▸ Work required
Recast every one of the rows below as a Markdown table with two columns, n for the row number and Line for the line itself. Leave out blank lines.

[Element and text location data]
------

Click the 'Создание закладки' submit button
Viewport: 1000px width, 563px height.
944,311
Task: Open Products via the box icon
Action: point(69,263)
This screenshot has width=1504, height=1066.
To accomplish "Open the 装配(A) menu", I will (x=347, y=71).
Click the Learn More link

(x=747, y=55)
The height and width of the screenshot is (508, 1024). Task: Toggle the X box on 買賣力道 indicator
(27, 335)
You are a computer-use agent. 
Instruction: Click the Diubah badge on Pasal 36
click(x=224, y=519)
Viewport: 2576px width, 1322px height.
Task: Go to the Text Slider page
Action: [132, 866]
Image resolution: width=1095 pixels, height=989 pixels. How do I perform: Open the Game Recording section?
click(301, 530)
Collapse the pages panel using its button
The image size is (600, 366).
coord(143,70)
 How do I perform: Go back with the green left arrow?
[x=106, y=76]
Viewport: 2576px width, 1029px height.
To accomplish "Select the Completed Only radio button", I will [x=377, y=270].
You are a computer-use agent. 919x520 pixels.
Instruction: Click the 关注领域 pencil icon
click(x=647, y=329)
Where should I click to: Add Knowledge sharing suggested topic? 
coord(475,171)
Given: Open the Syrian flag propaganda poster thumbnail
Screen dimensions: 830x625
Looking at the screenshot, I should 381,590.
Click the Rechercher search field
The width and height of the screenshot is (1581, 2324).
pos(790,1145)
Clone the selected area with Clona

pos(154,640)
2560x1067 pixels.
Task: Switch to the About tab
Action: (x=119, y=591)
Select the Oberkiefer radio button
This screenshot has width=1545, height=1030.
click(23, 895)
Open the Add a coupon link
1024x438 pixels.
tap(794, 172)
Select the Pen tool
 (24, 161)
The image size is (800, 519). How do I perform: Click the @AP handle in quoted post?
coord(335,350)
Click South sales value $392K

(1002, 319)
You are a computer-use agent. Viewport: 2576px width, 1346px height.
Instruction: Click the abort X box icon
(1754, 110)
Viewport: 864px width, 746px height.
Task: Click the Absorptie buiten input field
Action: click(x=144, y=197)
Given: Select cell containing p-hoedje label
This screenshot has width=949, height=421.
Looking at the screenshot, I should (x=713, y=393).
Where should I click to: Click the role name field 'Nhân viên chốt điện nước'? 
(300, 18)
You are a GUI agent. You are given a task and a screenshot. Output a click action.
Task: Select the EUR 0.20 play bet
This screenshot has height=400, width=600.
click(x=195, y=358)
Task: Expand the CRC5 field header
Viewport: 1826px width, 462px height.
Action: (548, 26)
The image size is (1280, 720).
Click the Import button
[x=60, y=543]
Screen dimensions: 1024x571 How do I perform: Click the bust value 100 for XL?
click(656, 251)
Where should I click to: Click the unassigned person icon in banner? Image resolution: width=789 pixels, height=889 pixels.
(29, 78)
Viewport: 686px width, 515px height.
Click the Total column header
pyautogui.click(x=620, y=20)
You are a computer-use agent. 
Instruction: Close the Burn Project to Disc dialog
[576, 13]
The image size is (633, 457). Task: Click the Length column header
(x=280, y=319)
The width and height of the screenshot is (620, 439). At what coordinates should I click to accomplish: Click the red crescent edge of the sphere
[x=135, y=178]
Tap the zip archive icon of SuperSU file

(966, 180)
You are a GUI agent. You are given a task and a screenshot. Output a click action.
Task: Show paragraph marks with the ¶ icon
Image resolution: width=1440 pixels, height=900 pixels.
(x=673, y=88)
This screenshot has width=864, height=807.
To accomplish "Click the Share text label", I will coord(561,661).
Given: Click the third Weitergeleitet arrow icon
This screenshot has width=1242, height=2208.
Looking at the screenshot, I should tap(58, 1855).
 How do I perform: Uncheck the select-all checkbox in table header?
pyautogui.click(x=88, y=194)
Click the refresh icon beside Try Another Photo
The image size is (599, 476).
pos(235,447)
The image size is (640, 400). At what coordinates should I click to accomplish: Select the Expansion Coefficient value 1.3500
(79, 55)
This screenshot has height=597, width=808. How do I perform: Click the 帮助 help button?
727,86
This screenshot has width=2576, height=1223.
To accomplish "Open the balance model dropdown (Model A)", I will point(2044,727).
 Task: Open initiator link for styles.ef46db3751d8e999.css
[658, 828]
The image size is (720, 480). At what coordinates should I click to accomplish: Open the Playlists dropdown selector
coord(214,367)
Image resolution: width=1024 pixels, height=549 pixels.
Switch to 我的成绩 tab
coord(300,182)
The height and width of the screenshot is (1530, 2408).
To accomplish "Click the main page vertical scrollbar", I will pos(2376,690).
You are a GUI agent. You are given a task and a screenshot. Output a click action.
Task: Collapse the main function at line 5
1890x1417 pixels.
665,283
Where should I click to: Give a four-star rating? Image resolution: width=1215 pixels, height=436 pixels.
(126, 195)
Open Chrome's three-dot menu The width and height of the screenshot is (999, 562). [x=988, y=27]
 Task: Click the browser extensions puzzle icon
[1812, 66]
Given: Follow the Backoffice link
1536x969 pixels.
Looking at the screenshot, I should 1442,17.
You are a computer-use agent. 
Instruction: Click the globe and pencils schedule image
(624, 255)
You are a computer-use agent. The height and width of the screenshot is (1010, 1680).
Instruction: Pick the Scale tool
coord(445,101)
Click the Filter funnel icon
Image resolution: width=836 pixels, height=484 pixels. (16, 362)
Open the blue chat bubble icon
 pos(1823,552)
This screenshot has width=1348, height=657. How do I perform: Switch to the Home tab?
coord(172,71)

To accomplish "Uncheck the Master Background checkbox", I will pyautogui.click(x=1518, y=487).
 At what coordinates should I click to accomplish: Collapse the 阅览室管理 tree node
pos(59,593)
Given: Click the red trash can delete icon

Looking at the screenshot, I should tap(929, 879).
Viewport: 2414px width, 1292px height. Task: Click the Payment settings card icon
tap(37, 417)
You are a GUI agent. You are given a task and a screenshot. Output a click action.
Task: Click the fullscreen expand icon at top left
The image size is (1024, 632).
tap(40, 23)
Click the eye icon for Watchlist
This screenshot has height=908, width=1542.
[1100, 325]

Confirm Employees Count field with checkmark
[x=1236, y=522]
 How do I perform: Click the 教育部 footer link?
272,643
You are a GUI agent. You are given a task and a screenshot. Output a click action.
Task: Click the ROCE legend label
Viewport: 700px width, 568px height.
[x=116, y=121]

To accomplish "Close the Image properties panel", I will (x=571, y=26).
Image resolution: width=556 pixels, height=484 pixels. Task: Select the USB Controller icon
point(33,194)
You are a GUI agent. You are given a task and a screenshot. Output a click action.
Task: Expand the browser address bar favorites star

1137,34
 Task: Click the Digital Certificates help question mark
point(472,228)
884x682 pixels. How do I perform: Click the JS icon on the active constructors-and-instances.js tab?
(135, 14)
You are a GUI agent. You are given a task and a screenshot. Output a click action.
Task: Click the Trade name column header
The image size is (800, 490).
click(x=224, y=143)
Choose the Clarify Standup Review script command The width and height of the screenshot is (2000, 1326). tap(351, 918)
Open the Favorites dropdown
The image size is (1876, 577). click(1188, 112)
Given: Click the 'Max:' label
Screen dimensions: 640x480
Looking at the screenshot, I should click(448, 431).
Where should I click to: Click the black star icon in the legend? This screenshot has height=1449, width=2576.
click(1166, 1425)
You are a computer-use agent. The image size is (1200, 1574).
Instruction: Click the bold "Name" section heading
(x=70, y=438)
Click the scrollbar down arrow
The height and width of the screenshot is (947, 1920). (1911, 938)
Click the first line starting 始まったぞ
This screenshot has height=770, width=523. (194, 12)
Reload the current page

------

▸ Solution
| n | Line |
|---|---|
| 1 | Click the 'Создание закладки' submit button |
| 2 | Viewport: 1000px width, 563px height. |
| 3 | 944,311 |
| 4 | Task: Open Products via the box icon |
| 5 | Action: point(69,263) |
| 6 | This screenshot has width=1504, height=1066. |
| 7 | To accomplish "Open the 装配(A) menu", I will (x=347, y=71). |
| 8 | Click the Learn More link |
| 9 | (x=747, y=55) |
| 10 | The height and width of the screenshot is (508, 1024). Task: Toggle the X box on 買賣力道 indicator |
| 11 | (27, 335) |
| 12 | You are a computer-use agent.  |
| 13 | Instruction: Click the Diubah badge on Pasal 36 |
| 14 | click(x=224, y=519) |
| 15 | Viewport: 2576px width, 1322px height. |
| 16 | Task: Go to the Text Slider page |
| 17 | Action: [132, 866] |
| 18 | Image resolution: width=1095 pixels, height=989 pixels. How do I perform: Open the Game Recording section? |
| 19 | click(301, 530) |
| 20 | Collapse the pages panel using its button |
| 21 | The image size is (600, 366). |
| 22 | coord(143,70) |
| 23 |  How do I perform: Go back with the green left arrow? |
| 24 | [x=106, y=76] |
| 25 | Viewport: 2576px width, 1029px height. |
| 26 | To accomplish "Select the Completed Only radio button", I will [x=377, y=270]. |
| 27 | You are a computer-use agent. 919x520 pixels. |
| 28 | Instruction: Click the 关注领域 pencil icon |
| 29 | click(x=647, y=329) |
| 30 | Where should I click to: Add Knowledge sharing suggested topic?  |
| 31 | coord(475,171) |
| 32 | Given: Open the Syrian flag propaganda poster thumbnail |
| 33 | Screen dimensions: 830x625 |
| 34 | Looking at the screenshot, I should 381,590. |
| 35 | Click the Rechercher search field |
| 36 | The width and height of the screenshot is (1581, 2324). |
| 37 | pos(790,1145) |
| 38 | Clone the selected area with Clona |
| 39 | pos(154,640) |
| 40 | 2560x1067 pixels. |
| 41 | Task: Switch to the About tab |
| 42 | Action: (x=119, y=591) |
| 43 | Select the Oberkiefer radio button |
| 44 | This screenshot has width=1545, height=1030. |
| 45 | click(23, 895) |
| 46 | Open the Add a coupon link |
| 47 | 1024x438 pixels. |
| 48 | tap(794, 172) |
| 49 | Select the Pen tool |
| 50 |  (24, 161) |
| 51 | The image size is (800, 519). How do I perform: Click the @AP handle in quoted post? |
| 52 | coord(335,350) |
| 53 | Click South sales value $392K |
| 54 | (1002, 319) |
| 55 | You are a computer-use agent. Viewport: 2576px width, 1346px height. |
| 56 | Instruction: Click the abort X box icon |
| 57 | (1754, 110) |
| 58 | Viewport: 864px width, 746px height. |
| 59 | Task: Click the Absorptie buiten input field |
| 60 | Action: click(x=144, y=197) |
| 61 | Given: Select cell containing p-hoedje label |
| 62 | This screenshot has width=949, height=421. |
| 63 | Looking at the screenshot, I should (x=713, y=393). |
| 64 | Where should I click to: Click the role name field 'Nhân viên chốt điện nước'?  |
| 65 | (300, 18) |
| 66 | You are a GUI agent. You are given a task and a screenshot. Output a click action. |
| 67 | Task: Select the EUR 0.20 play bet |
| 68 | This screenshot has height=400, width=600. |
| 69 | click(x=195, y=358) |
| 70 | Task: Expand the CRC5 field header |
| 71 | Viewport: 1826px width, 462px height. |
| 72 | Action: (548, 26) |
| 73 | The image size is (1280, 720). |
| 74 | Click the Import button |
| 75 | [x=60, y=543] |
| 76 | Screen dimensions: 1024x571 How do I perform: Click the bust value 100 for XL? |
| 77 | click(656, 251) |
| 78 | Where should I click to: Click the unassigned person icon in banner? Image resolution: width=789 pixels, height=889 pixels. |
| 79 | (29, 78) |
| 80 | Viewport: 686px width, 515px height. |
| 81 | Click the Total column header |
| 82 | pyautogui.click(x=620, y=20) |
| 83 | You are a computer-use agent.  |
| 84 | Instruction: Close the Burn Project to Disc dialog |
| 85 | [576, 13] |
| 86 | The image size is (633, 457). Task: Click the Length column header |
| 87 | (x=280, y=319) |
| 88 | The width and height of the screenshot is (620, 439). At what coordinates should I click to accomplish: Click the red crescent edge of the sphere |
| 89 | [x=135, y=178] |
| 90 | Tap the zip archive icon of SuperSU file |
| 91 | (966, 180) |
| 92 | You are a GUI agent. You are given a task and a screenshot. Output a click action. |
| 93 | Task: Show paragraph marks with the ¶ icon |
| 94 | Image resolution: width=1440 pixels, height=900 pixels. |
| 95 | (x=673, y=88) |
| 96 | This screenshot has width=864, height=807. |
| 97 | To accomplish "Click the Share text label", I will coord(561,661). |
| 98 | Given: Click the third Weitergeleitet arrow icon |
| 99 | This screenshot has width=1242, height=2208. |
| 100 | Looking at the screenshot, I should tap(58, 1855). |
| 101 |  How do I perform: Uncheck the select-all checkbox in table header? |
| 102 | pyautogui.click(x=88, y=194) |
| 103 | Click the refresh icon beside Try Another Photo |
| 104 | The image size is (599, 476). |
| 105 | pos(235,447) |
| 106 | The image size is (640, 400). At what coordinates should I click to accomplish: Select the Expansion Coefficient value 1.3500 |
| 107 | (79, 55) |
| 108 | This screenshot has height=597, width=808. How do I perform: Click the 帮助 help button? |
| 109 | 727,86 |
| 110 | This screenshot has width=2576, height=1223. |
| 111 | To accomplish "Open the balance model dropdown (Model A)", I will point(2044,727). |
| 112 |  Task: Open initiator link for styles.ef46db3751d8e999.css |
| 113 | [658, 828] |
| 114 | The image size is (720, 480). At what coordinates should I click to accomplish: Open the Playlists dropdown selector |
| 115 | coord(214,367) |
| 116 | Image resolution: width=1024 pixels, height=549 pixels. |
| 117 | Switch to 我的成绩 tab |
| 118 | coord(300,182) |
| 119 | The height and width of the screenshot is (1530, 2408). |
| 120 | To accomplish "Click the main page vertical scrollbar", I will pos(2376,690). |
| 121 | You are a GUI agent. You are given a task and a screenshot. Output a click action. |
| 122 | Task: Collapse the main function at line 5 |
| 123 | 1890x1417 pixels. |
| 124 | 665,283 |
| 125 | Where should I click to: Give a four-star rating? Image resolution: width=1215 pixels, height=436 pixels. |
| 126 | (126, 195) |
| 127 | Open Chrome's three-dot menu The width and height of the screenshot is (999, 562). [x=988, y=27] |
| 128 |  Task: Click the browser extensions puzzle icon |
| 129 | [1812, 66] |
| 130 | Given: Follow the Backoffice link |
| 131 | 1536x969 pixels. |
| 132 | Looking at the screenshot, I should 1442,17. |
| 133 | You are a computer-use agent.  |
| 134 | Instruction: Click the globe and pencils schedule image |
| 135 | (624, 255) |
| 136 | You are a computer-use agent. The height and width of the screenshot is (1010, 1680). |
| 137 | Instruction: Pick the Scale tool |
| 138 | coord(445,101) |
| 139 | Click the Filter funnel icon |
| 140 | Image resolution: width=836 pixels, height=484 pixels. (16, 362) |
| 141 | Open the blue chat bubble icon |
| 142 |  pos(1823,552) |
| 143 | This screenshot has width=1348, height=657. How do I perform: Switch to the Home tab? |
| 144 | coord(172,71) |
| 145 | To accomplish "Uncheck the Master Background checkbox", I will pyautogui.click(x=1518, y=487). |
| 146 |  At what coordinates should I click to accomplish: Collapse the 阅览室管理 tree node |
| 147 | pos(59,593) |
| 148 | Given: Click the red trash can delete icon |
| 149 | Looking at the screenshot, I should tap(929, 879). |
| 150 | Viewport: 2414px width, 1292px height. Task: Click the Payment settings card icon |
| 151 | tap(37, 417) |
| 152 | You are a GUI agent. You are given a task and a screenshot. Output a click action. |
| 153 | Task: Click the fullscreen expand icon at top left |
| 154 | The image size is (1024, 632). |
| 155 | tap(40, 23) |
| 156 | Click the eye icon for Watchlist |
| 157 | This screenshot has height=908, width=1542. |
| 158 | [1100, 325] |
| 159 | Confirm Employees Count field with checkmark |
| 160 | [x=1236, y=522] |
| 161 |  How do I perform: Click the 教育部 footer link? |
| 162 | 272,643 |
| 163 | You are a GUI agent. You are given a task and a screenshot. Output a click action. |
| 164 | Task: Click the ROCE legend label |
| 165 | Viewport: 700px width, 568px height. |
| 166 | [x=116, y=121] |
| 167 | To accomplish "Close the Image properties panel", I will (x=571, y=26). |
| 168 | Image resolution: width=556 pixels, height=484 pixels. Task: Select the USB Controller icon |
| 169 | point(33,194) |
| 170 | You are a GUI agent. You are given a task and a screenshot. Output a click action. |
| 171 | Task: Expand the browser address bar favorites star |
| 172 | 1137,34 |
| 173 |  Task: Click the Digital Certificates help question mark |
| 174 | point(472,228) |
| 175 | 884x682 pixels. How do I perform: Click the JS icon on the active constructors-and-instances.js tab? |
| 176 | (135, 14) |
| 177 | You are a GUI agent. You are given a task and a screenshot. Output a click action. |
| 178 | Task: Click the Trade name column header |
| 179 | The image size is (800, 490). |
| 180 | click(x=224, y=143) |
| 181 | Choose the Clarify Standup Review script command The width and height of the screenshot is (2000, 1326). tap(351, 918) |
| 182 | Open the Favorites dropdown |
| 183 | The image size is (1876, 577). click(1188, 112) |
| 184 | Given: Click the 'Max:' label |
| 185 | Screen dimensions: 640x480 |
| 186 | Looking at the screenshot, I should click(448, 431). |
| 187 | Where should I click to: Click the black star icon in the legend? This screenshot has height=1449, width=2576. |
| 188 | click(1166, 1425) |
| 189 | You are a computer-use agent. The image size is (1200, 1574). |
| 190 | Instruction: Click the bold "Name" section heading |
| 191 | (x=70, y=438) |
| 192 | Click the scrollbar down arrow |
| 193 | The height and width of the screenshot is (947, 1920). (1911, 938) |
| 194 | Click the first line starting 始まったぞ |
| 195 | This screenshot has height=770, width=523. (194, 12) |
| 196 | Reload the current page |